Проявляя «близорукость» в оценке возможностей телефиль­мов, которых не было, он проявил поражающую прозорливость в размышлениях над экранным феноменом «говорящего человека». Он был, по сути, первым исследователем психологии и эстетики «синхрона», с таким трудом утверждавшим себя в документаль­ном кинематографе и присущим телевидению как врожденный дар. С первых своих репортажей оно дало нам синхронный образ собы­тия: микрофон неизменно сопровождал телекамеру, и прямому телевидению, транслирующему жизнь, вообще не пришлось стол­кнуться с проблемой последующего озвучания.

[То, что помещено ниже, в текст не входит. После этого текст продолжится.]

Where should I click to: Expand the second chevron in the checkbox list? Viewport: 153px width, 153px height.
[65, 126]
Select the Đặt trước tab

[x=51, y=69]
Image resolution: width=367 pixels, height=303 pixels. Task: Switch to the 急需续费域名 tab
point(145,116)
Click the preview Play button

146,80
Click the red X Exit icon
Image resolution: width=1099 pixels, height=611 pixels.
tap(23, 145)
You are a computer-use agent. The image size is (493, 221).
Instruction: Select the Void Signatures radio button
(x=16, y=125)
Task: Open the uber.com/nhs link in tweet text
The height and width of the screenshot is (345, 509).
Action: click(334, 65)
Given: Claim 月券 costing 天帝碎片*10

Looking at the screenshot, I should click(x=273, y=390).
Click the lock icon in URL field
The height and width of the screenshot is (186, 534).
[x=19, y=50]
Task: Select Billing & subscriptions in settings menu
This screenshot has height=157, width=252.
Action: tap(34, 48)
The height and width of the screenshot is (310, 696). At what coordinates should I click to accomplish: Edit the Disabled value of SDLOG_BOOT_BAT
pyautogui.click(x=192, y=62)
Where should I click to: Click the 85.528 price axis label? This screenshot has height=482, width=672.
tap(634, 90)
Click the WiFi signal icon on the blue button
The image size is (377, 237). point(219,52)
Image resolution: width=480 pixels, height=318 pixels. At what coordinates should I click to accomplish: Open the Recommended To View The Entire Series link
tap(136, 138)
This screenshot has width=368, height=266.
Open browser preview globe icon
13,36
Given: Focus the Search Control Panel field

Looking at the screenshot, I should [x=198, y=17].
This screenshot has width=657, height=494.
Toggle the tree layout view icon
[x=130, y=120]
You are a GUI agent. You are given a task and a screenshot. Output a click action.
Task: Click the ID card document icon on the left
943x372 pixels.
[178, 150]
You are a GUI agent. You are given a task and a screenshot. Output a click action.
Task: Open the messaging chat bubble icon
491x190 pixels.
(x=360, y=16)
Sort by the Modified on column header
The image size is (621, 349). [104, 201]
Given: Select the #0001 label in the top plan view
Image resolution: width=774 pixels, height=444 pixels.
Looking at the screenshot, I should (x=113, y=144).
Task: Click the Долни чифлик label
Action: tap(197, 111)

Явление «человека, каков он есть» - наиболее сокровенная тема Саппака. Самые сложные эстетические вопросы, считал он, сходятся к встрече на экране с живым человеком. Все более персо­нифицировавшийся раствор прямого вещания рано или поздно дол­жен был породить портрет как самостоятельный жанр телевизион­ного кинотворчества. Этот этап кристаллизации начался уже после смерти Саппака — в середине 60-х.

Документальный портретный фильм становится той ареной, где конфронтация взглядов вокруг антиномии «художник и жизнь» достигает своей наивысшей фазы, порождая вопросы, простота которых отступает по мере того, как на них пытаются отыскать от­веты.

Вправе ли мы документалиста назвать художником в том смысле, какой придается этому слову в классических видах искус­ства? Можно ли применять традиционные эстетические критерии к документальным героям, признавая тем самым, что прототип на экране становится образом? В какой мере мы можем говорить о тождестве между этим экранным образом и его прообразом? На­сколько создание подобного рода образа обусловлено характером прототипа и насколько авторским восприятием?

Трудно предвидеть, какое воздействие ответы на эти вопросы в состоянии оказать на дальнейшее развитие телепрактики, но ясно, что, не пытаясь на них ответить, мы вряд ли поможем такому раз­витию.